3. The cost of services surrounding the product will be lower.

4. We don’t know when the new products will be out (with the possible exception of Workday 10).

5. We don’t know what will be in the new product.

Imagine what idiots we’d look like, the buyer might say, if we waited for five years for a product that was no better than what we could buy today and far more incomplete and buggy.

I see the force of this, which is why I thought it was a close call. Ultimately, I did decide it’s better to wait for markedly better products that are coming, despite the risks and delays. But I saw why people would disagree.

So are my commenters intemperate or am I dithering? One test for this is to look at the case of somebody who is not considering a replacement, but is considering a fairly big investment in the existing platform. Maybe they’re considering an upgrade, or maybe they’re considering some extension products, or maybe they want to push their existing installation out to other geographies.

This is a very realistic case. Several companies I know fairly well are considering one or more of these options. One is upgrading to Oracle 11i; another wants to upgrade to Infor LN. Still another wants to extend its QAD implementation to another geography. Still another wants to buy a CRM system from its existing vendor.

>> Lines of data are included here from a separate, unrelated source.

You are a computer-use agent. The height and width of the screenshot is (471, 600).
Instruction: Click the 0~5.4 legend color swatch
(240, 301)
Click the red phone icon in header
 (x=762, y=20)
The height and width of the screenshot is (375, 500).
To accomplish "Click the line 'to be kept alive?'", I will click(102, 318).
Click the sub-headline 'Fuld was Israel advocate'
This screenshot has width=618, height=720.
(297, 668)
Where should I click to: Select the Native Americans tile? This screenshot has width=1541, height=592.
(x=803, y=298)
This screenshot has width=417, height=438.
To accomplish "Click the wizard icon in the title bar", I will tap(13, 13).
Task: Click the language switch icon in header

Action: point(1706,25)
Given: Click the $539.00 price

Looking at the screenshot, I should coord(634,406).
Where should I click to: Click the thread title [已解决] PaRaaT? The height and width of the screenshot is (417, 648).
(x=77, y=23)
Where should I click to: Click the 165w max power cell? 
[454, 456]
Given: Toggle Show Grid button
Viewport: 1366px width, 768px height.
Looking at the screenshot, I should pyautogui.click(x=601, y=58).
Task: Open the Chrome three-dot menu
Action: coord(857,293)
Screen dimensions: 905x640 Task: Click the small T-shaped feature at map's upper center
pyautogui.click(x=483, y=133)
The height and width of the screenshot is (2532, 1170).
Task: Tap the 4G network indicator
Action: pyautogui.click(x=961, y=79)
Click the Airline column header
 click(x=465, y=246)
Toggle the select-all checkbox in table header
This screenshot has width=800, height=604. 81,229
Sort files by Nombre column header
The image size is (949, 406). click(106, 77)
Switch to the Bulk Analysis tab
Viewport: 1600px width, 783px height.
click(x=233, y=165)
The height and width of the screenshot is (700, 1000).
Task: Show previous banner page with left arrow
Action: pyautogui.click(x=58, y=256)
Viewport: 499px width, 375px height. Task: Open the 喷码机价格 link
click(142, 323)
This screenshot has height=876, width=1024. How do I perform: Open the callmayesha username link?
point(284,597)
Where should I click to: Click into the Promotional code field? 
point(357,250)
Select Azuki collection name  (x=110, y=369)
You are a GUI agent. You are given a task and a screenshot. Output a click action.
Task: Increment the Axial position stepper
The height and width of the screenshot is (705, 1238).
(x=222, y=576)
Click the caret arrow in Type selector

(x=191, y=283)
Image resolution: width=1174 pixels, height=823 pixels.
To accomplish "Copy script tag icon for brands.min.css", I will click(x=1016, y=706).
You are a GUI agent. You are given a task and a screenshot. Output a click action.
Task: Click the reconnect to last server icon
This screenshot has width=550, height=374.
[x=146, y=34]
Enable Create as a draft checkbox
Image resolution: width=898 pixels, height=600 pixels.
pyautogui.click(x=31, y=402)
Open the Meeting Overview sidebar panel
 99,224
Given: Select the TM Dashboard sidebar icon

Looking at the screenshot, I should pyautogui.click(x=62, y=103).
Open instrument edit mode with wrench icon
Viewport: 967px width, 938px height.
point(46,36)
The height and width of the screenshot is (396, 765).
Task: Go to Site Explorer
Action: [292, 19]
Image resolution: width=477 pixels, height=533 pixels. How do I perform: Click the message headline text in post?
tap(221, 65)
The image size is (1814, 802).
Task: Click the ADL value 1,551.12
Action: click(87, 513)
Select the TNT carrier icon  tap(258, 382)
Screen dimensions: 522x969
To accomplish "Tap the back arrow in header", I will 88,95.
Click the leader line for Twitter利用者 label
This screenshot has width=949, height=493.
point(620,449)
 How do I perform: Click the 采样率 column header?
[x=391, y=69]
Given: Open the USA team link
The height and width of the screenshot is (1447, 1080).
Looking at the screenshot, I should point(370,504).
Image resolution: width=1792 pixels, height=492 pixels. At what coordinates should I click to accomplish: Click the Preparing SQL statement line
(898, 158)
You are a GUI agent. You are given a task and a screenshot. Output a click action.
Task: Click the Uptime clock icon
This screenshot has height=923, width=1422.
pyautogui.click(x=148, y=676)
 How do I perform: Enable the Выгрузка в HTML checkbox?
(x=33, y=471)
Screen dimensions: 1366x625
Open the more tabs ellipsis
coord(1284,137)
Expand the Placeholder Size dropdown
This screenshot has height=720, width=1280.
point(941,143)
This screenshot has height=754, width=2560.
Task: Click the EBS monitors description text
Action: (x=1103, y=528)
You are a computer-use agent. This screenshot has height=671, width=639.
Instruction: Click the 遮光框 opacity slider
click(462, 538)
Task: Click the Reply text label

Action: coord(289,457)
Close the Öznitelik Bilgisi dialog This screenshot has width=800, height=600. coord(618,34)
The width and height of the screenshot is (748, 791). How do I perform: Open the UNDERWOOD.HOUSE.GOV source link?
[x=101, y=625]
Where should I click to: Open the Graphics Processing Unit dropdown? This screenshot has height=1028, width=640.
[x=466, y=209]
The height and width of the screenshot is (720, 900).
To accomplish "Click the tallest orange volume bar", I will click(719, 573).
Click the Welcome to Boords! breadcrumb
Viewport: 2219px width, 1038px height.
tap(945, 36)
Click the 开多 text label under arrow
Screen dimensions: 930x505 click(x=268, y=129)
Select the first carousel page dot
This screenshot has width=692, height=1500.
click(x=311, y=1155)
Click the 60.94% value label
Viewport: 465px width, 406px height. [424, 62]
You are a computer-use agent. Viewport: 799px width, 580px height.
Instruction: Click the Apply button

For each of these companies, the details matter a lot, but on reflection, I think the same argument applies. It will be hard to get the return on this big new investment in the old platform, because the useful life of what is to you a new product is not long enough to justify the expense.

This raises two questions. First, how does one calculate “useful life.” Most of the companies I’m thinking of believe that the useful life is defined only by how long they’re willing to use it, and for some companies, that’s pretty long. (There are, after all, big SAP clients who are still using R/2.) I think this is wrong, but I’m going to have to hold off explaining why till a later blog.

The second question is, “Assuming that the commenters and I are right, what kinds of investments should companies who have decided to wait actually make?” I have no determinate answers to this, but I think there are some guidelines.

Start with Gavin’s comment on the previous post. Gavin points out that some investments in the Oracle infrastructure and in new Fusion-based products will actually take you toward the next Oracle generation. He is quite right; Oracle designed things this way, and partly because of the problem that I’m describing, they quite deliberately created some ways of investing in products from Oracle without locking yourself into an older technology.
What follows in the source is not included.